Darkness on the Edge of Asbury
Asbury Park Press
March 2, 2003
BY MIKE RILEY
PRESS STAFF WRITER
Former Asbury Park Press Books Editor Wallace Stroby admits to being something of a Bruce Springsteen fan. So it's not surprising that the opening of his debut novel, "The Barbed-Wire Kiss" (St. Martin's Minotaur, $24.95) purports to be a conversation between protagonist Harry Rane and his therapist, concerning the former's penchant for taking late-night drives alone.

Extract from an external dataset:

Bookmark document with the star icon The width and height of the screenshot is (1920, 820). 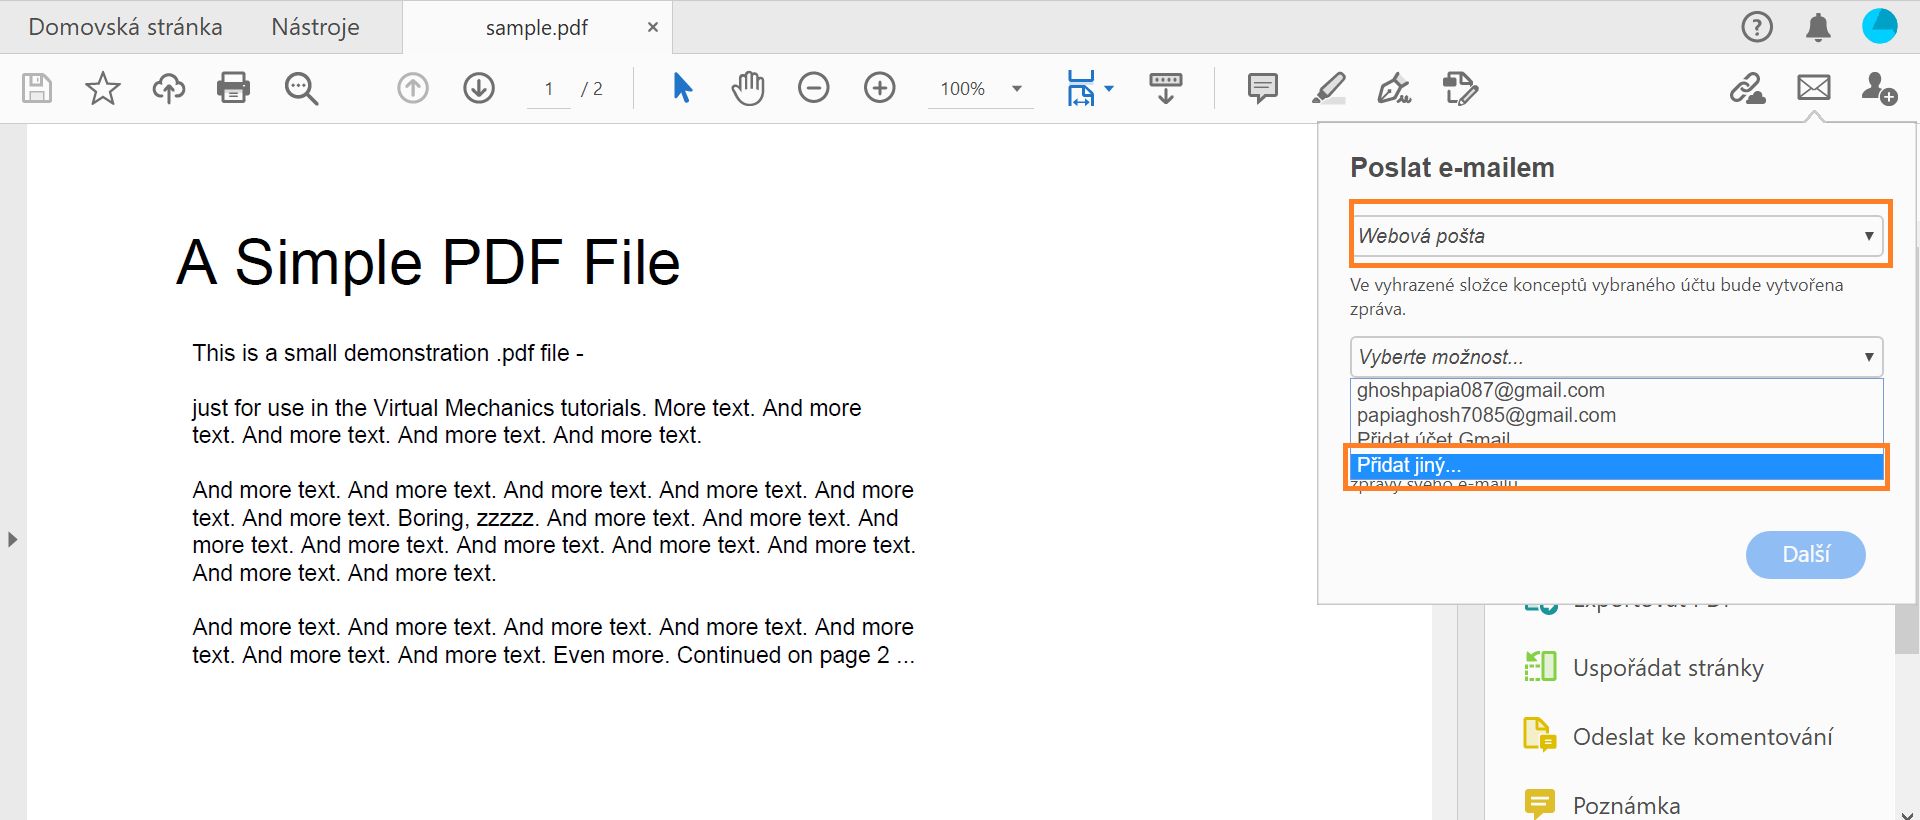[102, 88]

"You're trying to fix things ... that got away from you," the therapist says to Rane.
And you can't, he adds.
That echoes a story Springsteen once told a audience about a conversation he had with his own psychiatrist.
"I'm vaguely aware of that story," Stroby says. "But I've often driven for hours in the night."
Writers take their inspiration where they find it, and if the hard-edged, doomed romantic mythos of Springsteen and the ghost-town loneliness of hard-luck Shore towns where Stroby grew up and still lives is where the author finds his, that's fine.
He could do worse.
The Ocean Grove resident, who now works for the Star Ledger of Newark, has woven a story about Rane, a former New Jersey state trooper on early retirement trying to help an old friend who has come up on the wrong side of a Tony Soprano-type. Rane finds he's in over his head in all kinds of ways.
Stroby's dialogue is Jersey Shore Elmore Leonard; his descriptions sound like James Lee Burke has left the bayous of Louisiana behind and begun to experience the sights and sounds of, say, Asbury Park.
As a novel, "The Barbed-Wire Kiss" has the melancholy yet stripped-down feel of Springsteen music at its hard-driving best.